## Stored items
-*-

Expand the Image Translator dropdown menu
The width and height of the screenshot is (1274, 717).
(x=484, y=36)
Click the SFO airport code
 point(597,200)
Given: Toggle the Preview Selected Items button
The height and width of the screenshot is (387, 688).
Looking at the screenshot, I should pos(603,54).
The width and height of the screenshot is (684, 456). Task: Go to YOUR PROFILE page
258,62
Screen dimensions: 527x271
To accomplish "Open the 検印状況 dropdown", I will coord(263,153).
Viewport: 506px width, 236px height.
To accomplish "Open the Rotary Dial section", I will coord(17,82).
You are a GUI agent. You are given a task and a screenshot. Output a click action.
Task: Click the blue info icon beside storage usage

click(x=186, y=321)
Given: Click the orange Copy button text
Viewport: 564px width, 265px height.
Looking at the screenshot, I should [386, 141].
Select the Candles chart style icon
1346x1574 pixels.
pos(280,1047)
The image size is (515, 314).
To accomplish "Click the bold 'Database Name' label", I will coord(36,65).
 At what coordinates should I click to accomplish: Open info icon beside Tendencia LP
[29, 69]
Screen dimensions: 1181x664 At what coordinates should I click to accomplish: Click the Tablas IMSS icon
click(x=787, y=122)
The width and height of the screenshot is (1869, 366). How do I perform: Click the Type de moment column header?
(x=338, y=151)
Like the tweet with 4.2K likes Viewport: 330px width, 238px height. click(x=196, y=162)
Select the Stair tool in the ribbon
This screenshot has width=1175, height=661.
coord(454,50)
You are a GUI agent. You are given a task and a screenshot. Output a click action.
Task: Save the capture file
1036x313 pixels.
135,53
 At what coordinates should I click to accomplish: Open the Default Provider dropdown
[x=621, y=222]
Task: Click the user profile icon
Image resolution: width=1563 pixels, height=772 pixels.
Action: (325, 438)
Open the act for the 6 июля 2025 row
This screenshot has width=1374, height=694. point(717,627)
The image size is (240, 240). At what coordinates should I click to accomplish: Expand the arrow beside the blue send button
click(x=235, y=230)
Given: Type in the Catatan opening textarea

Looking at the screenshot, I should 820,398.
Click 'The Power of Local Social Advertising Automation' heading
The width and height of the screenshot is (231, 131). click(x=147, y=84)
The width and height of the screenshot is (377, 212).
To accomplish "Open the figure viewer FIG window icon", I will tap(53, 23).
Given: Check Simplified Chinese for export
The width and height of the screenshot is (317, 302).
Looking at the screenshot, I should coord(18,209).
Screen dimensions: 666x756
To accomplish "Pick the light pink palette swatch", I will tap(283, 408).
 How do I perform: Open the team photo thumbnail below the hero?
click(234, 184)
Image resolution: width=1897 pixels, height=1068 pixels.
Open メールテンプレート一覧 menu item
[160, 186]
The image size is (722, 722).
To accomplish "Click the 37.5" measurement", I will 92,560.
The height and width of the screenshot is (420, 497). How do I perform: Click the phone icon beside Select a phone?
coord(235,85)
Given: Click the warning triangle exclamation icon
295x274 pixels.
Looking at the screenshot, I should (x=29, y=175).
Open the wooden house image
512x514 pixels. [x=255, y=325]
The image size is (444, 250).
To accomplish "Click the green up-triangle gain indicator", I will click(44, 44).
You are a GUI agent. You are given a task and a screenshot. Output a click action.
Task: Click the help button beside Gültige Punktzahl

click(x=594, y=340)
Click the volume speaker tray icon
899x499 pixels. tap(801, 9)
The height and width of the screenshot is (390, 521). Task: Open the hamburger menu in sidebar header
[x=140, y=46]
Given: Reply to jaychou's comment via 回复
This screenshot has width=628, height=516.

-*-

## What this task involves
Read the entries and select each line where the word "triangle" is found.

## Exercise solution
Given: Click the warning triangle exclamation icon
To accomplish "Click the green up-triangle gain indicator", I will click(44, 44).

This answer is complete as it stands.